Start of DOCUMENT SECTION

Timestamp format filter plugin for Embulk

Build Status

A filter plugin for Embulk to change timesatmp format

Configuration

  • columns: columns to retain (array of hash)
    • name: name of column, must be a string column (required)
    • from_format: specify the format of the input timestamp (array of strings, default is default_from_format)
    • from_timezone: specify the timezone of the input timestamp (string, default is default_from_timezone)
    • to_format: specify the format of the output timestamp (string, default is default_to_format)
    • to_timezone: specify the timezone of the output timestamp (string, default is default_to_timezone)
  • default_from_format: default timestamp format for the input timestamp columns (array of strings, default is ["%Y-%m-%d %H:%M:%S.%N %z"])
  • default_from_timezone: default timezone for the input timestamp columns (string, default is UTC)
  • default_to_format: default timestamp format for the output timestamp columns (string, default is %Y-%m-%d %H:%M:%S.%N %z)
  • default_to_timezone: default timezone for the output timestamp olumns (string, default is UTC)
  • stop_on_invalid_record: stop bulk load transaction if a invalid record is found (boolean, default is `false)

End of DOCUMENT SECTION
Start of EXTRACTED ENTRIES

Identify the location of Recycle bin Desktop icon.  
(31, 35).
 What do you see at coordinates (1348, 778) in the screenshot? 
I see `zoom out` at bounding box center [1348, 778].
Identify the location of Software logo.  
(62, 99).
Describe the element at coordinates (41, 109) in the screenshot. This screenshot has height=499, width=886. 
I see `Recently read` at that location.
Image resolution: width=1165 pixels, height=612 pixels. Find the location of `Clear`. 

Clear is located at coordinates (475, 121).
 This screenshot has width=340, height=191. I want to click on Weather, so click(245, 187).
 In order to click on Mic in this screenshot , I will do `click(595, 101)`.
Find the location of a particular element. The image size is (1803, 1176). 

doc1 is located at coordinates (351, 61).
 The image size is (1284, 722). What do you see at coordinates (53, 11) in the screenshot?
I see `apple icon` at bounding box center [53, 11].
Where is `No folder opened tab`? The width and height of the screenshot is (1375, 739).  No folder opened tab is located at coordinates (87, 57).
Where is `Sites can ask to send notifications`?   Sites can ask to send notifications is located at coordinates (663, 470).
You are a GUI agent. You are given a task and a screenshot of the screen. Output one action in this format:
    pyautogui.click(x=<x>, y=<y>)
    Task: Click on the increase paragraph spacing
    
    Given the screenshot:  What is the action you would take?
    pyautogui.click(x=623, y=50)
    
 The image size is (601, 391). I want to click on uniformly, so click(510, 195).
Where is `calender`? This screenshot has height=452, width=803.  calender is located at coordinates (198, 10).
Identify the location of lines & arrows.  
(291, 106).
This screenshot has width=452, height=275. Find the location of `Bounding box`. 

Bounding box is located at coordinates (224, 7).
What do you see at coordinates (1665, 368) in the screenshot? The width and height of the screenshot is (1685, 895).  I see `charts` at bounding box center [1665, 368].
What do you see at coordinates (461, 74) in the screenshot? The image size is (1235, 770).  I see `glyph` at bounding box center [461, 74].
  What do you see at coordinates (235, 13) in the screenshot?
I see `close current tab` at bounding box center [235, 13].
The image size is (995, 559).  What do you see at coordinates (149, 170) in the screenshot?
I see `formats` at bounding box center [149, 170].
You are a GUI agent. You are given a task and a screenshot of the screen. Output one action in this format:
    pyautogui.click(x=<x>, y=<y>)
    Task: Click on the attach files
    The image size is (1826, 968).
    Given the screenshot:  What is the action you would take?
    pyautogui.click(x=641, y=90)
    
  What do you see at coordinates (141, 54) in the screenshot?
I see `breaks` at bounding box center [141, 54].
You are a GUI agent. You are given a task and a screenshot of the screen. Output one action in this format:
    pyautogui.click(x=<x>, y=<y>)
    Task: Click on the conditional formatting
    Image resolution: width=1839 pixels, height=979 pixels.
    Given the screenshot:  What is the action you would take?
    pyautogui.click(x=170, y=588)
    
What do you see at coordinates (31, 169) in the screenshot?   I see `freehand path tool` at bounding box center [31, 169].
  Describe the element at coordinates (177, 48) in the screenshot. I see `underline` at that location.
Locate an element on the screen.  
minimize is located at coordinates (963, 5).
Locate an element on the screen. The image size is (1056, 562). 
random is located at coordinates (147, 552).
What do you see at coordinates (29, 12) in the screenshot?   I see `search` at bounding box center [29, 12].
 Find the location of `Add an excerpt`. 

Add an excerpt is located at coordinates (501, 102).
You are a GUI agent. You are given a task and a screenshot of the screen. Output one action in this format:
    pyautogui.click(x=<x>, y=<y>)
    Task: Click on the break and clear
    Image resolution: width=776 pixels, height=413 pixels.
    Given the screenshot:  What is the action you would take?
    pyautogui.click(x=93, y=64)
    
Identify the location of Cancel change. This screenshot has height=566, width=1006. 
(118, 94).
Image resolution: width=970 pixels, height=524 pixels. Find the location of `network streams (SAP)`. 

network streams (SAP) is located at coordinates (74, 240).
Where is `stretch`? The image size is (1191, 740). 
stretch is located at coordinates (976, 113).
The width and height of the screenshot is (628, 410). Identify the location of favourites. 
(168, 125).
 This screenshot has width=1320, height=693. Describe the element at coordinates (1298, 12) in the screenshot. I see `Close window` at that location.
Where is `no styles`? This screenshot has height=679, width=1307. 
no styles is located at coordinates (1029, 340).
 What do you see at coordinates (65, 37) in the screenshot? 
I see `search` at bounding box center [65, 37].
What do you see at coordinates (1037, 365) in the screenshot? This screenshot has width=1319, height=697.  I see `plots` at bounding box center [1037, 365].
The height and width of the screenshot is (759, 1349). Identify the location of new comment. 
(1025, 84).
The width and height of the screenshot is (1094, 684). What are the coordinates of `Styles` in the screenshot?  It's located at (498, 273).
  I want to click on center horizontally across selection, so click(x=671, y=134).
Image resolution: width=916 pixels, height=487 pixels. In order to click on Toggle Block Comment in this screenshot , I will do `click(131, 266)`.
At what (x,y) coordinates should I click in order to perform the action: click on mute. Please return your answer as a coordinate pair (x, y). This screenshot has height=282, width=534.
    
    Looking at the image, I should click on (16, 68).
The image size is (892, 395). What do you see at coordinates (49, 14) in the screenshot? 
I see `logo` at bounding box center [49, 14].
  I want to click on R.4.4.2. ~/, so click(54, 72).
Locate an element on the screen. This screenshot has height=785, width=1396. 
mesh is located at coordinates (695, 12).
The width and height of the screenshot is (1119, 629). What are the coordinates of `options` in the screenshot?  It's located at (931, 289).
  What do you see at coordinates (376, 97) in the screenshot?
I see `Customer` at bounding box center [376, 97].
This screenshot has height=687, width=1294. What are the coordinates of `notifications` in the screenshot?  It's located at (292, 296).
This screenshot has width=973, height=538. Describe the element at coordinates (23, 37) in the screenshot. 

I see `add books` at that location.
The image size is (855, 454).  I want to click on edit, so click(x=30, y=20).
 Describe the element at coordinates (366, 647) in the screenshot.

End of EXTRACTED ENTRIES

• GIVEN PROBLEM A:
In one to three sentences, explain from the timestamp format plugin documentation why a column with no from_timezone setting would use UTC for its input timestamp when default_from_timezone is also left unset.
• GIVEN PROBLEM B:
Render the entries from the line containing "The height and" through the line containing "Image resolution: width=916", inclusive, as a numbered list, leaving out any blank lines.
The entries bear no relation to the timestamp format plugin documentation.

• RESPONSE A:
The from_timezone option defaults to default_from_timezone, and default_from_timezone defaults to UTC. When neither is set, the input timezone for that column therefore falls back to UTC.

• RESPONSE B:
1. The height and width of the screenshot is (759, 1349). Identify the location of new comment. 
2. (1025, 84).
3. The width and height of the screenshot is (1094, 684). What are the coordinates of `Styles` in the screenshot?  It's located at (498, 273).
4.   I want to click on center horizontally across selection, so click(x=671, y=134).
5. Image resolution: width=916 pixels, height=487 pixels. In order to click on Toggle Block Comment in this screenshot , I will do `click(131, 266)`.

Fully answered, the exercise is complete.